With Aric Almirola’s last-lap pass for the win Sunday at Talladega Superspeedway, Stewart-Haas Racing drivers have racked up 11 wins through 31 races. Almirola is locked into the Round of 8 in the NASCAR Playoffs, while Kevin Harvick is as close as possible to advancing to the next round. Clint Bowyer and Kurt Busch are above the cutline and in position to advance.
Should all four Stewart-Haas Racing drivers advance, they will be the first to see its entire four-car organization move into the Round of 8 under the elimination format since Joe Gibbs Racing did so in 2016. That begs the question: Is the 2018 edition of Stewart-Haas Racing with past champions in Harvick (2014), Busch (2004) and resurgent seasons from Bowyer and Almirola among the best single-season organizations of all time?
NASCAR.com’s RJ Kraft and Zack Albert debate the possibility.
KRAFT: SHR certainly is in the conversation for the most successful single season by an organization, and how the end of the season plays out remains to be seen. A season capped off with a championship for one of their drivers and an additional driver reaching the Championship 4 would certainly elevate their status in the conversation — frankly, it is a must to reach the same heights as the best single season for an organization in my view, the 2007 Hendrick Motorsports quartet.
The Hendrick group of Jimmie Johnson, Jeff Gordon, Kyle Busch and Casey Mears — a fleet that included a 2019 NASCAR Hall of Fame inductee and two sure-fire Hall of Famers when their careers end — saw all four drivers win races, and the organization as a whole won half of the season’s races (18 of 36). Johnson and Gordon were in a season-long battle for the championship that would result in Jimmie’s second of five straight titles while the driver of the No. 24 came home second in the standings. Busch finished fifth in his final season with the organization before moving to Joe Gibbs Racing in 2008.
That Hendrick group was a little more top heavy with Johnson and Gordon, while this SHR has a clear-cut favorite in Harvick. The big difference is this SHR squad is deeper as a whole since its remaining drivers reached the postseason and are still alive in the postseason hunt.
ALBERT: Not to diminish what Stewart-Haas Racing has been able to do this season, but let’s feather the brakes just a little before making an all-time comparison. Five races remain in an unpredictable playoff format with no guarantees. Should another driver break through in the championship finale (Kyle Busch and Martin Truex Jr. raise their hands), SHR’s season of dominance would be missing its coronation, a glaring omission that would stick out like a typo on a job application.

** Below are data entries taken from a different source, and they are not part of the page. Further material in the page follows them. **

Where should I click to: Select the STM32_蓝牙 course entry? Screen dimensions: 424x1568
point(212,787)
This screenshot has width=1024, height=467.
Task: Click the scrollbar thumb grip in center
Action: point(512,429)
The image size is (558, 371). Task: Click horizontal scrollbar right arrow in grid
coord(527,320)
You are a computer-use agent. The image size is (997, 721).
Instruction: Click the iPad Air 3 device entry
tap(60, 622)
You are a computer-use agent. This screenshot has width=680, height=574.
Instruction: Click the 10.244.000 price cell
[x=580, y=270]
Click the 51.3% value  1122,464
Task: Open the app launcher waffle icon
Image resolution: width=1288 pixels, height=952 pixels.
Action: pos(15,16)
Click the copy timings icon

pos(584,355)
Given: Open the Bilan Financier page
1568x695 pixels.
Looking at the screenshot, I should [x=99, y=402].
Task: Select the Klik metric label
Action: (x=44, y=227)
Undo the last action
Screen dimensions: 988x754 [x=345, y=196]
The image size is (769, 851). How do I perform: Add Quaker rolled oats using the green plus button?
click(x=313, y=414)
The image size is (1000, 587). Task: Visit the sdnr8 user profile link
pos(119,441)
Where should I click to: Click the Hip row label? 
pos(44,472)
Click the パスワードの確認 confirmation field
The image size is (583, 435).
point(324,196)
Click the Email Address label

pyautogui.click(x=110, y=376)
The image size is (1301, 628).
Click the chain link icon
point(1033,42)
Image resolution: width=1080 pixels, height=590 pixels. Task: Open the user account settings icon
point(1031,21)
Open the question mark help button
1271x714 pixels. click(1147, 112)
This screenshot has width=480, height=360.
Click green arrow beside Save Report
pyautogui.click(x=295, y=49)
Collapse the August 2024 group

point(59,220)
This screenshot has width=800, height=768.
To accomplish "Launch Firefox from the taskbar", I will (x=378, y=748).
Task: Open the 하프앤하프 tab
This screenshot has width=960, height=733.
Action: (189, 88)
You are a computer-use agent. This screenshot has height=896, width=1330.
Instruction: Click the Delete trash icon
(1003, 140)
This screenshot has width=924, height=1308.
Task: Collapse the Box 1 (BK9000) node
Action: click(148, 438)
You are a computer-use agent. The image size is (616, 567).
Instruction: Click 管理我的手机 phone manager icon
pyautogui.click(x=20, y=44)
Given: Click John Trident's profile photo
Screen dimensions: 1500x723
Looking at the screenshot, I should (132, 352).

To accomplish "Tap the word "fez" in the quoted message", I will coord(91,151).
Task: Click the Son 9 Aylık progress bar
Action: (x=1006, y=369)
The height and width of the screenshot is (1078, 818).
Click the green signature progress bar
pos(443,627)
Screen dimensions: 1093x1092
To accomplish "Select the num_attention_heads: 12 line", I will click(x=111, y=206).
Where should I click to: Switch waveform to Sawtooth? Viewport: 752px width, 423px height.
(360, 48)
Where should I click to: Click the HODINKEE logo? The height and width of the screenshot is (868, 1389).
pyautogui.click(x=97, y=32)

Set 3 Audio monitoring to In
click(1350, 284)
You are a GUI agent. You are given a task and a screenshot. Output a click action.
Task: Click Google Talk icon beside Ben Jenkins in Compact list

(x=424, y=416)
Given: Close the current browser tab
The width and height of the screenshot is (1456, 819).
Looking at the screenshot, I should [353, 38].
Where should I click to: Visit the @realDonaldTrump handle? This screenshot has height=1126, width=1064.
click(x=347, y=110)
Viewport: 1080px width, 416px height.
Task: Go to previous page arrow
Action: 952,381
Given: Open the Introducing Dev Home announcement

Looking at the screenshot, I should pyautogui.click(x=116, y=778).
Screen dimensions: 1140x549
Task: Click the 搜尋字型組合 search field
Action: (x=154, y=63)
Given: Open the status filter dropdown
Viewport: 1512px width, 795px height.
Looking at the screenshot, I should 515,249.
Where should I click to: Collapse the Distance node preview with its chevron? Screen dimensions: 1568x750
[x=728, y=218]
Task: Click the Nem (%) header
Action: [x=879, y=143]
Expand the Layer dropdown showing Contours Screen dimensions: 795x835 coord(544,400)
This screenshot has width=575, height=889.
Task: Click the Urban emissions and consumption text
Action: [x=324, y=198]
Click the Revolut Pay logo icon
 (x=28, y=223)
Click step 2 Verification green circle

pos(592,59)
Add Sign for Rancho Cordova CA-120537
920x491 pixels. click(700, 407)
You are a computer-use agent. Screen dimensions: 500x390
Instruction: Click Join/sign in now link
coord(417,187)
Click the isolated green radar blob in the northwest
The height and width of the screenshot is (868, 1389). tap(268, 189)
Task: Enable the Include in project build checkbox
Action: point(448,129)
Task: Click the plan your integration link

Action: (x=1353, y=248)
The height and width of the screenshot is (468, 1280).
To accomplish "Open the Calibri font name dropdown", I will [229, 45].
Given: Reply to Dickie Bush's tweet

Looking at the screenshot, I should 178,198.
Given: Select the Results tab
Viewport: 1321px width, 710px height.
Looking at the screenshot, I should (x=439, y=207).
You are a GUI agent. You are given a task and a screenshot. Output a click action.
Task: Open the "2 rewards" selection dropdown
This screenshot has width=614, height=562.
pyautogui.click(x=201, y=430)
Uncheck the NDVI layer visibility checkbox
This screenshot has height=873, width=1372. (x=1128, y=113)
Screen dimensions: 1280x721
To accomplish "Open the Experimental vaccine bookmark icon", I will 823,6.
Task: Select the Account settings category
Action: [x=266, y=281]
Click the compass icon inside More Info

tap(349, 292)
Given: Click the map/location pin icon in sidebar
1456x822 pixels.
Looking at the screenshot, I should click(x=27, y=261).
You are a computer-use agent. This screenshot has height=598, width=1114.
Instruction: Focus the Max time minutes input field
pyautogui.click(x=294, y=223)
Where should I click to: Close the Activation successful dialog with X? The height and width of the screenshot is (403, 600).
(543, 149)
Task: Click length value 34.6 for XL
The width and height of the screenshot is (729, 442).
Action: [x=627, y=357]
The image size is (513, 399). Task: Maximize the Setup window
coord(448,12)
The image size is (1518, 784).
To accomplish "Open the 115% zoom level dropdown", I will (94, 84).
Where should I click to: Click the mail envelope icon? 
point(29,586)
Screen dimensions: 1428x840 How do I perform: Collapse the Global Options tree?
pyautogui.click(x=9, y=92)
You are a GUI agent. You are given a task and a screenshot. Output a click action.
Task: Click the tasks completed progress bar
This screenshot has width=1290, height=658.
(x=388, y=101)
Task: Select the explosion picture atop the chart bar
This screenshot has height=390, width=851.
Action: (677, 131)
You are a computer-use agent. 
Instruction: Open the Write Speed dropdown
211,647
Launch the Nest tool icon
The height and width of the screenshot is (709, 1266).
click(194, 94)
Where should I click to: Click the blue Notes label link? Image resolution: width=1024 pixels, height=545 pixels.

The 2007 Hendrick example RJ provides is an apt one, but here’s a tip of the cap to the 2015 Joe Gibbs Racing lineup. That roster was stacked with four future NASCAR Hall of Famers in Kyle Busch, Carl Edwards, Denny Hamlin and Matt Kenseth. Each driver scored multiple victories that year, and Busch sped to his first series title at Homestead. And if we’re truly talking “all time,” there’s an argument to be made for the revolutionary vision of Raymond Parks and Carl Kiekhaefer, who were ahead of their time with successful multi-car teams in NASCAR’s pioneer days.
This is a discussion worth having, but the full context for Stewart-Haas Racing won’t be revealed until the final checkered flag at Homestead. If SHR manages to make a four-car march to the championship round, such a sweep would make it safe to include them on a very short list.